Municipal food policy: How do we get where we want to go?

Posted by on Jul 31, 2017 | Comments Off on Municipal food policy: How do we get where we want to go?

Municipal food policy: How do we get where we want to go?

How do we get where we want to go with municipal food policy? What do we do once policy is in place? These were some of the overarching themes of the BC Food Systems Network’s Community of Practice gathering that I had the pleasure of attending earlier in July. The Community of Practice is comprised of staff and volunteers from other Food Policy Councils and groups across BC who, like us, have municipal food policy advocacy in their mandates.  We met and tented overnight together at the UBC farm for a one-day intensive learning and sharing session prior to the larger BCFSN Gathering.  

It was a joy to get together with the Community of Practice in person after several shared online sessions. I loved having the time for conversations about veroa mites, protecting hens from owls, and the nutritional value of placentas (this was a more of a late-night discussion). It was equally rewarding to discuss ways to collectively  seek action on issues we often can only muddle through individually, such as farmland conservation, poverty reduction as the root of food insecurity, climate change and environmental issues. Hearing other people say “the Food Policy Council” while referring to their work in other communities across BC felt complicit in a really delightful way.

Being new to working in the non-profit sector, I had expected there to be a lack of support and resources, but in the few short months of working on the ground in this sector, I have found numerous organizations who provide excellent support and connection points. This gathering showed me that the BCFSN is one of them. Totally helpful answer holders, really.

One of the answers that the BCFSN held for me this week was a new outlook on our role in implementing policy. I realized, as I listened to other people around the table, that one of our strengths in Kamloops is the initiative that the City has already taken in creating important food policy documents. The Area Agricultural Plan and the Food and Urban Agriculture Plan in particular are excellent examples of robust municipal food policies that are already in place.
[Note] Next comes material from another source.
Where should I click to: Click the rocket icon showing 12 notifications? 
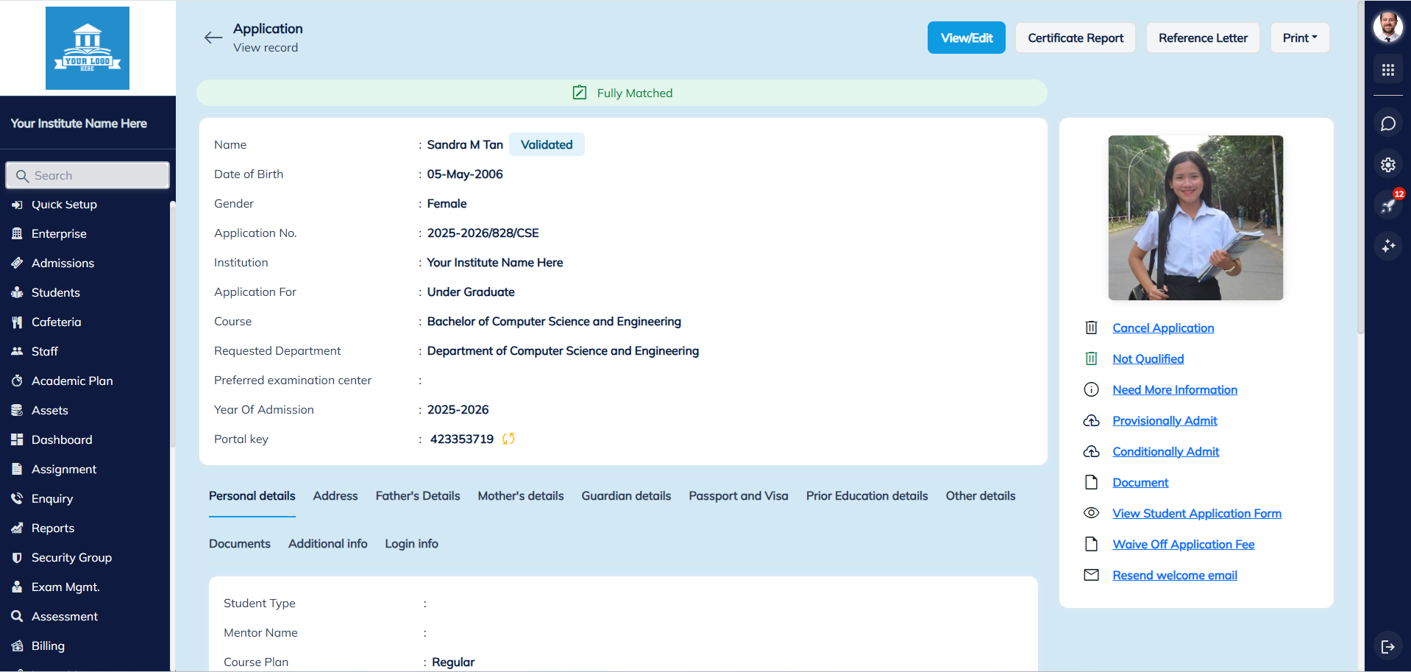tap(1388, 205)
These two documents engaged many people, captured a lot of ideas, and in a significant way informed the work we do. We also have various food policies in the Social Plan, the OCP, and the Sustainable Kamloops Plan. As a previous planning consultant, engaging in food policy advocacy has come with the satisfaction of entering into something that really feels in my wheelhouse, but I didn’t realize until this week the vital shift I need to make from thinking about policy in somewhat abstract terms to thinking about how we can support the implementation of these plans. I realized during the Gathering, with immense pleasure that, in this new job, I am now on the other side of the court, so to speak, waiting for the policy writing people to lob the ball over to our organization. And when they do, and the policy is adopted, we can orient ourselves around innovating, connecting, and using our creativity to support action. We can be catalysts by pulling out great ideas and engaging partners in implementing these plans on the ground. Although this might seem like an obvious role, the “how” of implementation was always a little fuzzy to me.

This is where the Community of Practice really brought to light a lot of concrete tools and ideas to try. For me, these included:

  • Creating an interdepartmental committee of the KFPC made of people who are liaisons between the local government, the health authority, and other significant partners
  • Working to encompass the multifaceted nature of food in partnership development, including advocates and support agencies who deal with seniors, youth, environment, ranching, sports, waste reduction, organic standards, addictions, fisheries, religion and spirituality, homelessness, poverty, culture, healthy built environment, climate change, agrologists, dieticians, and many more.
  • Requesting an annual report to the City Council in order to share the good work we are doing
  • Creating “Passion to Action” events to connect people in the community who are looking to start a food security initiative in the City
  • Working collectively towards unified advocacy with the other members of the Community of Practice in BC, potentially through municipal requests for provincial policy

These are just some of the great ideas that were floated by Brent and Abra (the facilitators), and the other members of the Community of Practice. There were also book recommendations, frameworks to help explain and assess our work, and more conversations to follow up on that I am sure I will get new inspiration from.

Needless to say, it was a fully enriching experience that really lit the fire for me to continue to working with the KFPC team to carry out policy advocacy (and implementation!) in our community. I would love to carry on the conversation around specific tools/ideas/initiatives that other food policy councils and groups are taking on once food policy has been established. Please leave a comment if you have something to share around this!

Bonnie Klohn is the Regional Food Sovereignty Coordinator of the Kamloops Food Policy Council. She works on engaging organizations and people in food policy and programming. She is the proud owner of several backyard hens, and 5 productive fruit trees.